Items from a dataset

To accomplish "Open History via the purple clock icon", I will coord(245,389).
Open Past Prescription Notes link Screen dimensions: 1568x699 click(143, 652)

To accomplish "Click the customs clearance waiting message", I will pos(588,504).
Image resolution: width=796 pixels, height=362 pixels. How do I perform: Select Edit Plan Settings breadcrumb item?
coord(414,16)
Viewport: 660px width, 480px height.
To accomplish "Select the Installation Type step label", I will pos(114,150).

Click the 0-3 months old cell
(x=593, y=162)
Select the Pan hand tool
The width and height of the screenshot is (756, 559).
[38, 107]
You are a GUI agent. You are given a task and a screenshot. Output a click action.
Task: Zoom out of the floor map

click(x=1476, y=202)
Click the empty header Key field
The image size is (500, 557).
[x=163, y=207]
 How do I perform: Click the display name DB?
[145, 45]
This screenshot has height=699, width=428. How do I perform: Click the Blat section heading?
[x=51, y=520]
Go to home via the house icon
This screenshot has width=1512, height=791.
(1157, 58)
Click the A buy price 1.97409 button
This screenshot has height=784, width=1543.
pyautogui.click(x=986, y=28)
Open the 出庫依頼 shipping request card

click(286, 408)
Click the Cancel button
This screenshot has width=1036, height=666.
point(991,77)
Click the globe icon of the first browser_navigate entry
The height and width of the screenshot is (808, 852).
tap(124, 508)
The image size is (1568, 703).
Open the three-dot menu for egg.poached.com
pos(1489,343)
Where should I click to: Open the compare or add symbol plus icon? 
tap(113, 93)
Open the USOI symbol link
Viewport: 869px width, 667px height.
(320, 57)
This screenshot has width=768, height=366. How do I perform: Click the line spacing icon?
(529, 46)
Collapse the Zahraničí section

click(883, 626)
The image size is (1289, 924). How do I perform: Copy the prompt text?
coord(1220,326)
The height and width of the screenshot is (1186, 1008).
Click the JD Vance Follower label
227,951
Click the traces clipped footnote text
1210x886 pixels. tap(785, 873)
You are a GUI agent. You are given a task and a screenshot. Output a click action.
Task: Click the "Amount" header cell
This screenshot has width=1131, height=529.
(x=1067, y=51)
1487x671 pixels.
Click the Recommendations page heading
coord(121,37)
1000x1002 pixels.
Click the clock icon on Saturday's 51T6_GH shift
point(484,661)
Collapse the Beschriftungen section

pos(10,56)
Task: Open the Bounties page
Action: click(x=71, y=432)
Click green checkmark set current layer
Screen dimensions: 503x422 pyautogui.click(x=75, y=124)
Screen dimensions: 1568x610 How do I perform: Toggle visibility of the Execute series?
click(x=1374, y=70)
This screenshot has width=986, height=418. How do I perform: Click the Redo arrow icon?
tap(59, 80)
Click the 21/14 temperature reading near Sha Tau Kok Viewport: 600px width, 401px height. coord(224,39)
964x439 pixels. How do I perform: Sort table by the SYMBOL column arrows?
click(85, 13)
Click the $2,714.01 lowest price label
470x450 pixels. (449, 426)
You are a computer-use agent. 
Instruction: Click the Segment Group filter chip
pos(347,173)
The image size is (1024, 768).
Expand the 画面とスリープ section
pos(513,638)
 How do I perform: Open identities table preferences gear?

● Directions: Produce an exact copy of all the records.

● Reply:
To accomplish "Open History via the purple clock icon", I will coord(245,389).
Open Past Prescription Notes link Screen dimensions: 1568x699 click(143, 652)

To accomplish "Click the customs clearance waiting message", I will pos(588,504).
Image resolution: width=796 pixels, height=362 pixels. How do I perform: Select Edit Plan Settings breadcrumb item?
coord(414,16)
Viewport: 660px width, 480px height.
To accomplish "Select the Installation Type step label", I will pos(114,150).

Click the 0-3 months old cell
(x=593, y=162)
Select the Pan hand tool
The width and height of the screenshot is (756, 559).
[38, 107]
You are a GUI agent. You are given a task and a screenshot. Output a click action.
Task: Zoom out of the floor map

click(x=1476, y=202)
Click the empty header Key field
The image size is (500, 557).
[x=163, y=207]
 How do I perform: Click the display name DB?
[145, 45]
This screenshot has height=699, width=428. How do I perform: Click the Blat section heading?
[x=51, y=520]
Go to home via the house icon
This screenshot has width=1512, height=791.
(1157, 58)
Click the A buy price 1.97409 button
This screenshot has height=784, width=1543.
pyautogui.click(x=986, y=28)
Open the 出庫依頼 shipping request card

click(286, 408)
Click the Cancel button
This screenshot has width=1036, height=666.
point(991,77)
Click the globe icon of the first browser_navigate entry
The height and width of the screenshot is (808, 852).
tap(124, 508)
The image size is (1568, 703).
Open the three-dot menu for egg.poached.com
pos(1489,343)
Where should I click to: Open the compare or add symbol plus icon? 
tap(113, 93)
Open the USOI symbol link
Viewport: 869px width, 667px height.
(320, 57)
This screenshot has width=768, height=366. How do I perform: Click the line spacing icon?
(529, 46)
Collapse the Zahraničí section

click(883, 626)
The image size is (1289, 924). How do I perform: Copy the prompt text?
coord(1220,326)
The height and width of the screenshot is (1186, 1008).
Click the JD Vance Follower label
227,951
Click the traces clipped footnote text
1210x886 pixels. tap(785, 873)
You are a GUI agent. You are given a task and a screenshot. Output a click action.
Task: Click the "Amount" header cell
This screenshot has width=1131, height=529.
(x=1067, y=51)
1487x671 pixels.
Click the Recommendations page heading
coord(121,37)
1000x1002 pixels.
Click the clock icon on Saturday's 51T6_GH shift
point(484,661)
Collapse the Beschriftungen section

pos(10,56)
Task: Open the Bounties page
Action: click(x=71, y=432)
Click green checkmark set current layer
Screen dimensions: 503x422 pyautogui.click(x=75, y=124)
Screen dimensions: 1568x610 How do I perform: Toggle visibility of the Execute series?
click(x=1374, y=70)
This screenshot has width=986, height=418. How do I perform: Click the Redo arrow icon?
tap(59, 80)
Click the 21/14 temperature reading near Sha Tau Kok Viewport: 600px width, 401px height. coord(224,39)
964x439 pixels. How do I perform: Sort table by the SYMBOL column arrows?
click(85, 13)
Click the $2,714.01 lowest price label
470x450 pixels. (449, 426)
You are a computer-use agent. 
Instruction: Click the Segment Group filter chip
pos(347,173)
The image size is (1024, 768).
Expand the 画面とスリープ section
pos(513,638)
 How do I perform: Open identities table preferences gear?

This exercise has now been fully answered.